Wrecks to Riches is an American reality television series that aired on Discovery Channel from March 28, 2006, to June 14, 2007, over two seasons. The show focuses on Barry White and his staff buying old cars for little money and turning them into Super Muscle cars. There was usually a deadline of between three and four weeks to complete the cars after which they were auctioned off at various locations around the United States. One of the completed cars has been auctioned on eBay.

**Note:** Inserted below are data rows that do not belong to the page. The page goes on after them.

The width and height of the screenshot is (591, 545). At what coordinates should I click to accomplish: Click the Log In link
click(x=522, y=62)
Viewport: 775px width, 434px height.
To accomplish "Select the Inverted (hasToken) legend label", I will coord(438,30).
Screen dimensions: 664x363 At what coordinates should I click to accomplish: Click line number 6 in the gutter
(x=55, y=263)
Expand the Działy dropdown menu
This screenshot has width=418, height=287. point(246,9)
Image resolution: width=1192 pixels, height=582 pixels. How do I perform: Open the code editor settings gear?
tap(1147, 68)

==Episode list - Season 1==

| No. | Title |
| 1 | "Frankenstein's Monster" |
Barry White is looking to resurrect something special for the big Silver Auto Auction in Reno, Nevada. On the Internet, his daughter Jen tracks down '71 Plymouth Road Runner, which gets his blood pumping. The Chrysler model attracted MOPAR fans during the muscle car era and Barry’s hoping to do the same at auction, more than 30 years later. Trouble is, on inspection, the Road Runner’s riddled with rust. but Barry's already bought it over the net. He has to think quickly. He buys second Plymouth to get out of bind. Like Dr. Frankenstein, he plans to create one Super Muscle Car from the two donor wrecks. Then his designer, Chris Brown, suggests they crank the Frankenstein thing up another notch and make a GTX, the top-of-the-line Plymouth muscle car. But to pull it off, they need MOPAR Hemi engine. And that’s when things go down hill fast. The big MOPAR dream runs out of time and costs Barry way more than he wanted to spend. And the more they get into their Frankenstein creation, the more they find it was probably a big mistake. MOPAR fans are hard-markers and fiercely protective of their brand. Can Barry and the team create a GTX to loosen the cash from the pockets? Or will they be left with monster no one wants?

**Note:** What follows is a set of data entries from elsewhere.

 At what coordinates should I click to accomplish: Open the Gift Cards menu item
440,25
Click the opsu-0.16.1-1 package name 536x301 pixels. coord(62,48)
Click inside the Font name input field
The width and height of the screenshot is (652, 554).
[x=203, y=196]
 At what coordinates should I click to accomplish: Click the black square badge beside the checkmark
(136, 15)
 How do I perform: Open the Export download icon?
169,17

| 2 | "Christine Camaro" |
Barry White knows good wreck when he sees 1. at least he thought he did. The old '69 Camaro shell he bought from wrecking yard turns out to be cursed. Paint-stripper and angle-grinders reveal hidden rust and dodgy body work, delaying the build and forcing him to shell out more money than he planned on new sheet-metal. That's just the start of it. As the build goes on, strange things start happening. The super-charger doesn't fit the engine. Wrong parts are delivered. The engine bay catches fire. Wind sends newly painted parts crashing to the ground and back to the paint shop. The Team dub the Camaro "Christine" after the killer car in Stephen King's novel. but Barry gets help from an unusual source. The Corona Police Department have some muscle car fans who offer to get the build back on schedule. The well-drilled machine work like a dream and finally Christine is ready for auction at picturesque Jackson Hole. But Barry's had to spend way more than he planned. The Camaro owes him $40,000. Barry's nervous. Even more so when the auction gets underway and rival fully restored Camaro goes under the hammer for just $25,000. Will Christine's curse mean Barry loses his shirt?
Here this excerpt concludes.